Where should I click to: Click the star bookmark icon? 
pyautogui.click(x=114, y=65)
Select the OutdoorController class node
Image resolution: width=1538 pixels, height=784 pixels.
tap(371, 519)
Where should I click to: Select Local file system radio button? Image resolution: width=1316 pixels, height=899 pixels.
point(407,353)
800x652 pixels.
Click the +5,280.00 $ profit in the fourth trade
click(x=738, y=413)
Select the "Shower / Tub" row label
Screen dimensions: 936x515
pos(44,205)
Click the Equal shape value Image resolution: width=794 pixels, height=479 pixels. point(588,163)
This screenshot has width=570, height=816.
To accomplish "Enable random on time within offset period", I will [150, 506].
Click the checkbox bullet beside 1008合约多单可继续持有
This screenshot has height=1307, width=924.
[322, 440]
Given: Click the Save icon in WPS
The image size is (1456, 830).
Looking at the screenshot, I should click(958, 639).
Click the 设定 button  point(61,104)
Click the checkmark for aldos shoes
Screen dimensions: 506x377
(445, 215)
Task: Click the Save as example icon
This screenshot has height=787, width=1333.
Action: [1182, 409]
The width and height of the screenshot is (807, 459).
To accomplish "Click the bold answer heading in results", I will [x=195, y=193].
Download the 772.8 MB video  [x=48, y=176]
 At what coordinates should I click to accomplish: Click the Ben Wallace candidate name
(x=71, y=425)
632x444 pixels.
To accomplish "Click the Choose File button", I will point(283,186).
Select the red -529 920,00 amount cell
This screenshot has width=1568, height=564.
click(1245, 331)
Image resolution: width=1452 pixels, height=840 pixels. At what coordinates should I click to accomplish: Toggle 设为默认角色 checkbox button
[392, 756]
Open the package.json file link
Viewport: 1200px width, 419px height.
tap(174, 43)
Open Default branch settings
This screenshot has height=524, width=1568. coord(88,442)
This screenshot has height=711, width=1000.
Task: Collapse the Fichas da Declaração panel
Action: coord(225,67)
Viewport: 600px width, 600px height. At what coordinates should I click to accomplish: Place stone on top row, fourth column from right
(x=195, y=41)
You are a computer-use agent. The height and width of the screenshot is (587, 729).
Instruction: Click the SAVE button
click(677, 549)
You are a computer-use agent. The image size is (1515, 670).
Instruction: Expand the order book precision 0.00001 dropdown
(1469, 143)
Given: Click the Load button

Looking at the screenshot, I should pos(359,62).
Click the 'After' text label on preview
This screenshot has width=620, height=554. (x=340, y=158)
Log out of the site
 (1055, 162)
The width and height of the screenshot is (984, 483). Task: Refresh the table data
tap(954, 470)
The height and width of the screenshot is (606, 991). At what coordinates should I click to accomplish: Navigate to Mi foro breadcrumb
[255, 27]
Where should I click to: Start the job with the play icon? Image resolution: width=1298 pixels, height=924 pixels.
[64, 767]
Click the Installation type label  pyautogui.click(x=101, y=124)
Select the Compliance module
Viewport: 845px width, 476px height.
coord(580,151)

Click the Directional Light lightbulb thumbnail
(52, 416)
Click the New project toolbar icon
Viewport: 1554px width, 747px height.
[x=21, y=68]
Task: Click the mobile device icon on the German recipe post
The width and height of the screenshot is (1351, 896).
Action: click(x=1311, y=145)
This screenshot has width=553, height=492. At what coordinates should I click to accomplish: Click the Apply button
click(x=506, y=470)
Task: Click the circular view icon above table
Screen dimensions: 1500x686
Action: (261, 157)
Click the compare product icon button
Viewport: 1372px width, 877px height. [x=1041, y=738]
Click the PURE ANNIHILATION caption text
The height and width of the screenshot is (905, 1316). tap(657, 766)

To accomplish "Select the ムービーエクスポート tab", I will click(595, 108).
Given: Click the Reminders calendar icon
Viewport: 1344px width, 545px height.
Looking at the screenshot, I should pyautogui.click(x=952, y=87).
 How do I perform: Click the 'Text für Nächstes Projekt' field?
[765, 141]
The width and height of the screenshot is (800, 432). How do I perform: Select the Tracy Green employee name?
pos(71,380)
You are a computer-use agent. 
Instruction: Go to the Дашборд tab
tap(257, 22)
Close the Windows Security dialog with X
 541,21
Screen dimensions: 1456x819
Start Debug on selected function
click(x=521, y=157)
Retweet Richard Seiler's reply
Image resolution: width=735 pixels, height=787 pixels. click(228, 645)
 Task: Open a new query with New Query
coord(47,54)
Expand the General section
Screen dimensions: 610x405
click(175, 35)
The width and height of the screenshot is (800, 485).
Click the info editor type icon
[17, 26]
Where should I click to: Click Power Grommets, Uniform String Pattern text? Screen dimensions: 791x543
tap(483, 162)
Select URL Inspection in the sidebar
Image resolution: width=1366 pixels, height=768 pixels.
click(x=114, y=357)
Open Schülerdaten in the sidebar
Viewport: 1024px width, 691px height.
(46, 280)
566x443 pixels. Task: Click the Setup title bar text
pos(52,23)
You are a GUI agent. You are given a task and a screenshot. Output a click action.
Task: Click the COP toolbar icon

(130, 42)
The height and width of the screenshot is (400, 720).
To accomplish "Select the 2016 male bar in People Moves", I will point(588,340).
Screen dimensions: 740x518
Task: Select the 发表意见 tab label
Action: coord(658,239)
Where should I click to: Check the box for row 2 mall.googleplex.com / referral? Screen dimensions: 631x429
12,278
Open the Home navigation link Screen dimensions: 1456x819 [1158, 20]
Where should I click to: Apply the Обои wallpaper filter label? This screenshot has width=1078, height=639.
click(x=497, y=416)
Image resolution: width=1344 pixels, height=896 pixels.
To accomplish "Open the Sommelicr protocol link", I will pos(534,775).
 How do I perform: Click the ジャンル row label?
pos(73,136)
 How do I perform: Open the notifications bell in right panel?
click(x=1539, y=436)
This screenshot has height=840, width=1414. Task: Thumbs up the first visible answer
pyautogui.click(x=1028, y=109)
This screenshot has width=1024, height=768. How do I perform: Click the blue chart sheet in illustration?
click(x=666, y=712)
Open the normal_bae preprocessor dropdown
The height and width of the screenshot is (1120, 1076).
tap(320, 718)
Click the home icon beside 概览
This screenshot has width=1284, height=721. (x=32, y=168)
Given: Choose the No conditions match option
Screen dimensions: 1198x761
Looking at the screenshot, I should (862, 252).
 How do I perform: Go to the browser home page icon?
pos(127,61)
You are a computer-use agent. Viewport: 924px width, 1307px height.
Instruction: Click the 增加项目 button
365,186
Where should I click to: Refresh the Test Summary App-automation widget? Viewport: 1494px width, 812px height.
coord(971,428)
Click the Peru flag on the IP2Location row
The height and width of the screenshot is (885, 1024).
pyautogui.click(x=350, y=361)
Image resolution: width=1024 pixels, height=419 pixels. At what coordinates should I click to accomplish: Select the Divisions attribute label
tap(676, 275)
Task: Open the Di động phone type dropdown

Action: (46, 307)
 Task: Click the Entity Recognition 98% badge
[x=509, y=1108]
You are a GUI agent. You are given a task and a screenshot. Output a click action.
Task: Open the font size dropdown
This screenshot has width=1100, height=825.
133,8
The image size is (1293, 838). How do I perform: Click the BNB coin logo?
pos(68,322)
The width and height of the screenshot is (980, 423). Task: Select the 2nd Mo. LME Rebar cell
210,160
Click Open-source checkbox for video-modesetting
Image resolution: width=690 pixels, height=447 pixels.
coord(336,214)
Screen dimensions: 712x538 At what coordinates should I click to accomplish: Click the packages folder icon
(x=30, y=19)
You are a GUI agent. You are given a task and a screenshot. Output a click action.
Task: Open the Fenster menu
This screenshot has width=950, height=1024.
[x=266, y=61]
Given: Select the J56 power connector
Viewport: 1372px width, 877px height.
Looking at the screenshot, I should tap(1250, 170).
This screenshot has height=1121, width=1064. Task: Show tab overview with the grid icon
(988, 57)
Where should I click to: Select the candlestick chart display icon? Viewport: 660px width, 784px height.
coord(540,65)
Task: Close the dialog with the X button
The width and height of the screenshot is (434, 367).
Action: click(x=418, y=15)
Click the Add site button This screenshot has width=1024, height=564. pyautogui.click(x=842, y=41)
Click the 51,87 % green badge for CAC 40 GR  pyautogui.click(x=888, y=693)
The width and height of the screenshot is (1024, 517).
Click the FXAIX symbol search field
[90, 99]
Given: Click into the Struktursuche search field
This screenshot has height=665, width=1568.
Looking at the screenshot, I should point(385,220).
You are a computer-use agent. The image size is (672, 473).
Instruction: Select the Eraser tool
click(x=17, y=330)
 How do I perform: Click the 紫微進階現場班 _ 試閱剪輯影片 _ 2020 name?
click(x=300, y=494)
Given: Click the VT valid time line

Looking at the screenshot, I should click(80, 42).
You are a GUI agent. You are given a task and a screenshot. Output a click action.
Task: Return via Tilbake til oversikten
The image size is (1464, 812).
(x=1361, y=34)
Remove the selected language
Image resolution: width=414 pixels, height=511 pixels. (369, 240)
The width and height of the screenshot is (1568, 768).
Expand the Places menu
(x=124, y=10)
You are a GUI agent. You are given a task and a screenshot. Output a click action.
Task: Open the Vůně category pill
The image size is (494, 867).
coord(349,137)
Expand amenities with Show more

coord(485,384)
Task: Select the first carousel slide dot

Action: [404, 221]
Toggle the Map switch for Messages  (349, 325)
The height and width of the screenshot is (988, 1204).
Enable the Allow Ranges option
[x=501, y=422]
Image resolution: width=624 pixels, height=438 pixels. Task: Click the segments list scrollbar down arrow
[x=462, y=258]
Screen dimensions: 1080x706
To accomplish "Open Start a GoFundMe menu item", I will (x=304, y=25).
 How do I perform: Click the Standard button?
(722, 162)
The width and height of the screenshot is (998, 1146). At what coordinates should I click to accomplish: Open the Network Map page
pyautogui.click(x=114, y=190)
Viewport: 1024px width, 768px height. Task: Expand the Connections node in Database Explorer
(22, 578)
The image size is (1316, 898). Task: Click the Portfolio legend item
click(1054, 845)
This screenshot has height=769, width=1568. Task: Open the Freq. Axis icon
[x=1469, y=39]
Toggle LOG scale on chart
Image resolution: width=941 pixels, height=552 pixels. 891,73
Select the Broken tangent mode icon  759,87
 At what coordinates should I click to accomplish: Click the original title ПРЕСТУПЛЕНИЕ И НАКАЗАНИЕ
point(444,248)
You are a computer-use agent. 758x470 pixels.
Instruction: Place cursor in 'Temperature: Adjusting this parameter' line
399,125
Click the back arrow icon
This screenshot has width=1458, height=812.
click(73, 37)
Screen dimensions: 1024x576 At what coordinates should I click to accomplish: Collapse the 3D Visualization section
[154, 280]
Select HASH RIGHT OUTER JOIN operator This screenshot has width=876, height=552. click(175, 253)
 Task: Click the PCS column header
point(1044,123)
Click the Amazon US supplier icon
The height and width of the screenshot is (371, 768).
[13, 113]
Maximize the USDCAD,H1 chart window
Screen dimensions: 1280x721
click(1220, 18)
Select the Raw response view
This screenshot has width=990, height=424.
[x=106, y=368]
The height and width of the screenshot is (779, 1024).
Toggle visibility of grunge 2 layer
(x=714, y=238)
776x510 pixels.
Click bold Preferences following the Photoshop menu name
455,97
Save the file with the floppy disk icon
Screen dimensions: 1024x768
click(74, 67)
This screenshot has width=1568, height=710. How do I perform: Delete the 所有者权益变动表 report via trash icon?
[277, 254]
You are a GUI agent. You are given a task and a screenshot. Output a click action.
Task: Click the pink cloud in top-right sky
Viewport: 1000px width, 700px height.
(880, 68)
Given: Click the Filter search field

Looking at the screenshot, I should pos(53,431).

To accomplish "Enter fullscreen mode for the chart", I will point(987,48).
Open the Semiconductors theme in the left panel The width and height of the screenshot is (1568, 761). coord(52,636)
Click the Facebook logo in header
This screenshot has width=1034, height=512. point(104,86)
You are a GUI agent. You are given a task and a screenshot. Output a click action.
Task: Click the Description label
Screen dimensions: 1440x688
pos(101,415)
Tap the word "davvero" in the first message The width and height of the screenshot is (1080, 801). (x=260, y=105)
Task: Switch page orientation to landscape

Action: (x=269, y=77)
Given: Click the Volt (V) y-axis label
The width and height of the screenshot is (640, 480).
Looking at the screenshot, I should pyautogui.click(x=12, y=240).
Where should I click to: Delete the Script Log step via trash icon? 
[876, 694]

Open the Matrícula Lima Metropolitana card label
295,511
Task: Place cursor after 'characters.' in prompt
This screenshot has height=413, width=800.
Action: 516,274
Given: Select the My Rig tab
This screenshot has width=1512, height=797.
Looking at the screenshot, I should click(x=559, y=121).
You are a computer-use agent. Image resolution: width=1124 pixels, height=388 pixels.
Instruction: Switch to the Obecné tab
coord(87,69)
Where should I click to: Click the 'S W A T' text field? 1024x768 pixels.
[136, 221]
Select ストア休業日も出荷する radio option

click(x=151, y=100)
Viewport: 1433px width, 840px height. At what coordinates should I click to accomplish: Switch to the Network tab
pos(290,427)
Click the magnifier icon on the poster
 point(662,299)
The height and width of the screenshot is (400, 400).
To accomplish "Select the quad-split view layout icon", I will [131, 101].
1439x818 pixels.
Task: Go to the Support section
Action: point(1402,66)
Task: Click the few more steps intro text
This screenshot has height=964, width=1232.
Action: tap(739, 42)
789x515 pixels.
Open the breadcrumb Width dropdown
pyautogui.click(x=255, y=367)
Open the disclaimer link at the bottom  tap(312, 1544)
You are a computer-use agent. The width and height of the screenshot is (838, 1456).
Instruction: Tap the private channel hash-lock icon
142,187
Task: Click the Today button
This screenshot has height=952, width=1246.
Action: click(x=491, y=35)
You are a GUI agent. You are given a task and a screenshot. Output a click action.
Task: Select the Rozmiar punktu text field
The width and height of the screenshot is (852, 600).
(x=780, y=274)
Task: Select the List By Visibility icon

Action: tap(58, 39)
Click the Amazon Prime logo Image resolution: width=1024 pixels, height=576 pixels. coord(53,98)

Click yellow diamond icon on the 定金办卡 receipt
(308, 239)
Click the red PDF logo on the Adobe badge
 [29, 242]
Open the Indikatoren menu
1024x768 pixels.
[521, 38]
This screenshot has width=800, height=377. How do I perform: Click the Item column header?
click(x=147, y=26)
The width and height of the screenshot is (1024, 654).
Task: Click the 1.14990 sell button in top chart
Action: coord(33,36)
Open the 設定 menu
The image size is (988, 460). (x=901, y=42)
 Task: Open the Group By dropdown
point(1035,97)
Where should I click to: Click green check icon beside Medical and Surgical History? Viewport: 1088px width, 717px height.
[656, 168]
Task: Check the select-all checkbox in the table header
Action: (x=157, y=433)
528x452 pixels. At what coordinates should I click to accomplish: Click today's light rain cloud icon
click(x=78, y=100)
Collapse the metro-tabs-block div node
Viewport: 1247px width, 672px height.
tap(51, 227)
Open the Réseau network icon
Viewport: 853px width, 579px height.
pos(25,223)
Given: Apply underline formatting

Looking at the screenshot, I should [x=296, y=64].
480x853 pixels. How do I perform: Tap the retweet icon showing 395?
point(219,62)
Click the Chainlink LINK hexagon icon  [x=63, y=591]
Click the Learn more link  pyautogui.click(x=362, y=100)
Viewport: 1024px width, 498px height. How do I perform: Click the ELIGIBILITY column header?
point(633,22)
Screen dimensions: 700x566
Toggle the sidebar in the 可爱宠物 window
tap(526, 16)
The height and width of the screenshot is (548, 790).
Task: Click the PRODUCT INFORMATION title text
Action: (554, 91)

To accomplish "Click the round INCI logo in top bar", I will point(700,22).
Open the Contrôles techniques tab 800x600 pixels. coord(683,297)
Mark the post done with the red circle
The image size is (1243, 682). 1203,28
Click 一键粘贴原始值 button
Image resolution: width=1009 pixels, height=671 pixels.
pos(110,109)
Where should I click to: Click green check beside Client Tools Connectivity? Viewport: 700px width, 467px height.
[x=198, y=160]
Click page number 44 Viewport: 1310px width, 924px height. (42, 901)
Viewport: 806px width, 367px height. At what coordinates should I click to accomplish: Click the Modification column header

--------

What to produce: From the data above, output exactly the lines between the one containing "Task: Open the Group By dropdown" and the one containing "Open the Réseau network icon", counting both of them.

Written reply:
 Task: Open the Group By dropdown
point(1035,97)
Where should I click to: Click green check icon beside Medical and Surgical History? Viewport: 1088px width, 717px height.
[656, 168]
Task: Check the select-all checkbox in the table header
Action: (x=157, y=433)
528x452 pixels. At what coordinates should I click to accomplish: Click today's light rain cloud icon
click(x=78, y=100)
Collapse the metro-tabs-block div node
Viewport: 1247px width, 672px height.
tap(51, 227)
Open the Réseau network icon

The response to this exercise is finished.